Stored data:
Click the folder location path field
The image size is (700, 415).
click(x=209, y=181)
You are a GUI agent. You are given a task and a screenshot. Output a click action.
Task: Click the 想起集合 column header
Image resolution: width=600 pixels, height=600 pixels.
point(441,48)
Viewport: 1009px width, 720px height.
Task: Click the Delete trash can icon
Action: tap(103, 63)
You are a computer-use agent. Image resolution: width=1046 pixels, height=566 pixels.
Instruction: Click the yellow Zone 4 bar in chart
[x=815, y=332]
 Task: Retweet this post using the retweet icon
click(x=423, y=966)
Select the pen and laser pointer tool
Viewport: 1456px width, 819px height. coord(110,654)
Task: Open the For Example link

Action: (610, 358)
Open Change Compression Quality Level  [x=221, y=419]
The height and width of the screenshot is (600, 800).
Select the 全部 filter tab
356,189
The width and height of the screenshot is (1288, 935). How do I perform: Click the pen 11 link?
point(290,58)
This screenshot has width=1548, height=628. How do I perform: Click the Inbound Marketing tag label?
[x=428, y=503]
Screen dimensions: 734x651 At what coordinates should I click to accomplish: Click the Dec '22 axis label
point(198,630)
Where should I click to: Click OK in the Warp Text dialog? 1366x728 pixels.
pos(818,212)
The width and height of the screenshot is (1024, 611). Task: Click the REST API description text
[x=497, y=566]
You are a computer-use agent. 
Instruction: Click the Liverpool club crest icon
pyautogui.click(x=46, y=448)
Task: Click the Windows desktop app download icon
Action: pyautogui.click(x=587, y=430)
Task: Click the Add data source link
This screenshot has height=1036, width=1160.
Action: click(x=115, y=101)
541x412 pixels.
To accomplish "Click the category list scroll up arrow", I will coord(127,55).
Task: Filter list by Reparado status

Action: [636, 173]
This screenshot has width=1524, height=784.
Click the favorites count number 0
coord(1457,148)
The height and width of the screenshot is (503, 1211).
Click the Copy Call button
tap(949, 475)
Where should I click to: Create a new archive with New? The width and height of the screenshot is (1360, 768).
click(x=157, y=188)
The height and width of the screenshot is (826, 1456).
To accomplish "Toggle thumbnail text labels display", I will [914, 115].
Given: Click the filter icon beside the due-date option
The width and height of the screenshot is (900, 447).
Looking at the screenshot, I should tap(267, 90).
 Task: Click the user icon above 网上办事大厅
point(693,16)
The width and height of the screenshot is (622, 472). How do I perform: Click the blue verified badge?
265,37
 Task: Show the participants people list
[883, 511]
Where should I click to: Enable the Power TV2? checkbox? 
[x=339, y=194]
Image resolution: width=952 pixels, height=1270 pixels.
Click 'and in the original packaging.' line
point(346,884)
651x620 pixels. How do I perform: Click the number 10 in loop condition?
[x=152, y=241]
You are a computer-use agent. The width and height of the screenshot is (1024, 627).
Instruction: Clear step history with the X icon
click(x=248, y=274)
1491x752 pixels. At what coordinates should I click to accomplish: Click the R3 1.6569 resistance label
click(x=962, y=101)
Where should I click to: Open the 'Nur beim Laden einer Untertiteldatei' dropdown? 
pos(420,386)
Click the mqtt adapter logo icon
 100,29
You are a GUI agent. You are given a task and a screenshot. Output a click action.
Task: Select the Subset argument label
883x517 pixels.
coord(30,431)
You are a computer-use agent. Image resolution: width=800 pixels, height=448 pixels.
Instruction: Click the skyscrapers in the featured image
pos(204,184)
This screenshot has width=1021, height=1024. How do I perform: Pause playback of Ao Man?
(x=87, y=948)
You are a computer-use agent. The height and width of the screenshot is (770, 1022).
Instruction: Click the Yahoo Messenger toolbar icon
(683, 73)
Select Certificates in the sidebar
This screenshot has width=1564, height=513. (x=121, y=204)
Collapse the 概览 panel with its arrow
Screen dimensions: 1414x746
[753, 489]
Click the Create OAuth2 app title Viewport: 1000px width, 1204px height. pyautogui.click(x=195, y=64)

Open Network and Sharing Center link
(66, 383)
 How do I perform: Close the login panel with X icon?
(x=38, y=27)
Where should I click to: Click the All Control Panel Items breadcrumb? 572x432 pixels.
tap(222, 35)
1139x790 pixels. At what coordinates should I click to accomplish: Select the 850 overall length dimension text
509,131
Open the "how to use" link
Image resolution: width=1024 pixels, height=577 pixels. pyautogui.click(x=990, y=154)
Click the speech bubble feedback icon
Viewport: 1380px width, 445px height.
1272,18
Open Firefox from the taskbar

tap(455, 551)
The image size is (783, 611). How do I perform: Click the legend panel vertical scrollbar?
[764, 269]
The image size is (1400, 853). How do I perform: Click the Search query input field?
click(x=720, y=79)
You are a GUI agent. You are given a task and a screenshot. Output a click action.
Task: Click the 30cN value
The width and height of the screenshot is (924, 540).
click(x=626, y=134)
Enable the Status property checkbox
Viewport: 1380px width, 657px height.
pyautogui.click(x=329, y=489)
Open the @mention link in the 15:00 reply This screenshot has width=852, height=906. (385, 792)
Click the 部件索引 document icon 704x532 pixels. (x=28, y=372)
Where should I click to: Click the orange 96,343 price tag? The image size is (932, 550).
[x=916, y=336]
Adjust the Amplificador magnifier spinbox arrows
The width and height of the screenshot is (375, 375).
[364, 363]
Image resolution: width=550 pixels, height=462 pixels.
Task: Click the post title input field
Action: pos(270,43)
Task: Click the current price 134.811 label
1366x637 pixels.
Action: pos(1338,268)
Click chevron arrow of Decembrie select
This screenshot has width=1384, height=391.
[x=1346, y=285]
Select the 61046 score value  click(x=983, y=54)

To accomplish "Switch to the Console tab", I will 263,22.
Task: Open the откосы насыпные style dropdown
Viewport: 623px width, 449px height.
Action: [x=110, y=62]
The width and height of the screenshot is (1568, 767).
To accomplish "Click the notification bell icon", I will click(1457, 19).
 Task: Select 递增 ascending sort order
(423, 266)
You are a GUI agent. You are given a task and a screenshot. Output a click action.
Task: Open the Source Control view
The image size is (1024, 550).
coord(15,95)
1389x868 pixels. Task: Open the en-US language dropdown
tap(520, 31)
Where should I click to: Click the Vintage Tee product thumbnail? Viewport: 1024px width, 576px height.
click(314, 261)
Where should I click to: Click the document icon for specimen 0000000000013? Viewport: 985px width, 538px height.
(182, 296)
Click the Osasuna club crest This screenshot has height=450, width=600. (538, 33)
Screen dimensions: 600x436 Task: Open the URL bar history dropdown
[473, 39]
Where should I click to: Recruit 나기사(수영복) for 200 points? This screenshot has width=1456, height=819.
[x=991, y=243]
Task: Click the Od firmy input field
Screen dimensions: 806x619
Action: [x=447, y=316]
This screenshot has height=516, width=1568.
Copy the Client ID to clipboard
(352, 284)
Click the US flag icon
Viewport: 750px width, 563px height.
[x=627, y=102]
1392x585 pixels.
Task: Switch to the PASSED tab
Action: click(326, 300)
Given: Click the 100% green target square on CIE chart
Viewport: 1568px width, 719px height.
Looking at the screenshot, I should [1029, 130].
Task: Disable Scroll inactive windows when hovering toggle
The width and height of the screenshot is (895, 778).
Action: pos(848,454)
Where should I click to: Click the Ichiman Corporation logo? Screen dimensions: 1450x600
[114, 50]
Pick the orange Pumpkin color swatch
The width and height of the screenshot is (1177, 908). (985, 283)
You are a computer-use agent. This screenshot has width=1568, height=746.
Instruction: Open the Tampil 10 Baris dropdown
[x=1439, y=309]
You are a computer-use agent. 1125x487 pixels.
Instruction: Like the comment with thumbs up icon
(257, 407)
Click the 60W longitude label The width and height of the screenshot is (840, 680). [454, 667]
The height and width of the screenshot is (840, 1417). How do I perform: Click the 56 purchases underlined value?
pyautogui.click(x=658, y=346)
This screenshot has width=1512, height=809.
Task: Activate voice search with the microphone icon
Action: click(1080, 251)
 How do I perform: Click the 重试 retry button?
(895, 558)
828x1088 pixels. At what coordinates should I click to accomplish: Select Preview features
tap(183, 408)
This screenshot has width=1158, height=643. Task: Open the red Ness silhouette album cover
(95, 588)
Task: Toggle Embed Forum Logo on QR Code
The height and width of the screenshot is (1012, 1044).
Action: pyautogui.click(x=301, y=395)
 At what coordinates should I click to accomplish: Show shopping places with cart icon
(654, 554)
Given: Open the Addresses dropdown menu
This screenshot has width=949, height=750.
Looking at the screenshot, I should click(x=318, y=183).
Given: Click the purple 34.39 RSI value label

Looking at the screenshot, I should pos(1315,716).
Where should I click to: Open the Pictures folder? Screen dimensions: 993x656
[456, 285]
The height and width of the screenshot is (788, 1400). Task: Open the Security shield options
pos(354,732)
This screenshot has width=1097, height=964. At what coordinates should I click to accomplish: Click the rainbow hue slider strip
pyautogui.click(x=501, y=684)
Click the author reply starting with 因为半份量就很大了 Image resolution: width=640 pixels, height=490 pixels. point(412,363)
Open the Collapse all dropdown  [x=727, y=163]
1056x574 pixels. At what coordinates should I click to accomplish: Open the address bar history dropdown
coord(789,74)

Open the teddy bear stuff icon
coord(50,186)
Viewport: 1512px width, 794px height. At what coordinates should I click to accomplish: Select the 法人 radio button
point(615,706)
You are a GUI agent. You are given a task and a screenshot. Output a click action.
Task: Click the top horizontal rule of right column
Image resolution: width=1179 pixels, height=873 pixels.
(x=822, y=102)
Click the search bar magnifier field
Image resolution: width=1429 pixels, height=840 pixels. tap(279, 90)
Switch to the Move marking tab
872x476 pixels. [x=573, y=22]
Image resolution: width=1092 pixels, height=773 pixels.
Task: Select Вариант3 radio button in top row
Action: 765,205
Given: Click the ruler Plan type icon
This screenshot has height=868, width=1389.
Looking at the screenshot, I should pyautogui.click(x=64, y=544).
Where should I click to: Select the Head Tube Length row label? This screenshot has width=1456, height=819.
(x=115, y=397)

## WHAT TO DO
Wherever a line of the entries holds the string "reply", copy that line.

## ANSWER BELOW
Open the @mention link in the 15:00 reply This screenshot has width=852, height=906. (385, 792)
Click the author reply starting with 因为半份量就很大了 Image resolution: width=640 pixels, height=490 pixels. point(412,363)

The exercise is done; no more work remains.